I'm not sure if this issue happens in a batch or stream job. The issue occurs when the output bucket buffer is more than 2GB.

qingwen220 avatar Apr 15 '25 03:04 qingwen220

@qingwen220

stream job

the related code is here: public void emit(long windowId, List data, int channel) throws IOException { BufferBuilder outBuffer = this.buffers[channel]; for (T datum : data) { this.recordSerializer.serialize(datum, false, outBuffer); // OutOfMemory } if (outBuffer.getBufferSize() >= this.maxBufferSize) { this.sendBuffer(channel, outBuffer, windowId); } }

huhao0926 avatar Apr 15 '25 10:04 huhao0926

正常情况下,outbuffer 超过128MB 就会清空底层 buffer并重构一个新的outBuffer。 这里能写到2GB,有种情况是, 传过来的 ListData 太大了。 你看看source function里, 是不是一个batch 写太多数据了。

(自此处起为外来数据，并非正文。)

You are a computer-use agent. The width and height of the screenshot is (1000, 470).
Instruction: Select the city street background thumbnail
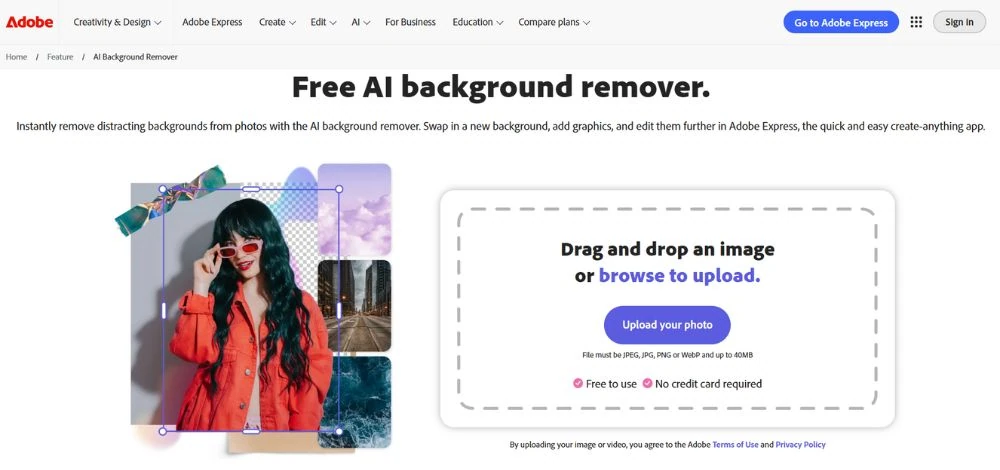coord(354,305)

qingwen220 avatar Apr 16 '25 02:04 qingwen220

正常情况下,outbuffer 超过128MB 就会清空底层 buffer并重构一个新的outBuffer。这段逻辑是在哪里保证的; 传过来的 ListData 太大了。我是写的sql的方式,源数据是从kafka消费的新数据,我不是特别了解source function。 目前的本地改动的方式如下,不知道是否合理,有空您也可以帮忙指导下,感谢 for (T datum : data) { this.recordSerializer.serialize(datum, false, outBuffer); // OutOfMemory if (outBuffer.getBufferSize() >= this.maxBufferSize) { // 将判断逻辑写在这里 this.sendBuffer(channel, outBuffer, windowId); } } } @qingwen220

huhao0926 avatar Apr 16 '25 09:04 huhao0926

正常情况下,outbuffer 超过128MB 就会清空底层 buffer并重构一个新的outBuffer。这段逻辑是在哪里保证的; 传过来的 ListData 太大了。我是写的sql的方式,源数据是从kafka消费的新数据,我不是特别了解source function。 目前的本地改动的方式如下,不知道是否合理,有空您也可以帮忙指导下,感谢 for (T datum : data) { this.recordSerializer.serialize(datum, false, outBuffer); // OutOfMemory if (outBuffer.getBufferSize() >= this.maxBufferSize) { // 将判断逻辑写在这里 this.sendBuffer(channel, outBuffer, windowId); } } } @qingwen220

没理解你说的本地改动是什么, 你贴出来的这段代码是 ShardWriter 里的,outBuffer.getBufferSize() >= this.maxBufferSize 这个判断就是超过阈值清空buffer, maxBufferSize默认配置128MB,你用的 Kafka Source是 DSL 自带的吗,如果是,kafka source的配置里有两个参数控制 一批次数据量: geaflow.dsl.time.window.size (基于时间窗口,单位为秒,默认是-1,表示所有时间)和 geaflow.dsl.window.size (基于条数窗口,默认是1) 。 如果配置了 geaflow.dsl.start.time 表示走时间窗口模式,需要额外加上geaflow.dsl.time.window.size配置。

qingwen220 avatar Apr 18 '25 07:04 qingwen220

就是我在本地代码临时修改了下这块代码,然后部署, Kafka Source是 DSL 自带的。我修改下这个配置看下

huhao0926 avatar Apr 19 '25 07:04 huhao0926

Hello. Are there any other questions?

Loognqiang avatar Apr 21 '25 02:04 Loognqiang

Hi @huhao0926 ,

Since we haven't received any further feedback from you, we are temporarily closing this issue. If you believe the problem is still unresolved or if you have any other related questions, feel free to reopen this issue or submit a new one.

Thank you for your support of the project! 😊

Best regards ~

Loognqiang avatar May 13 '25 03:05 Loognqiang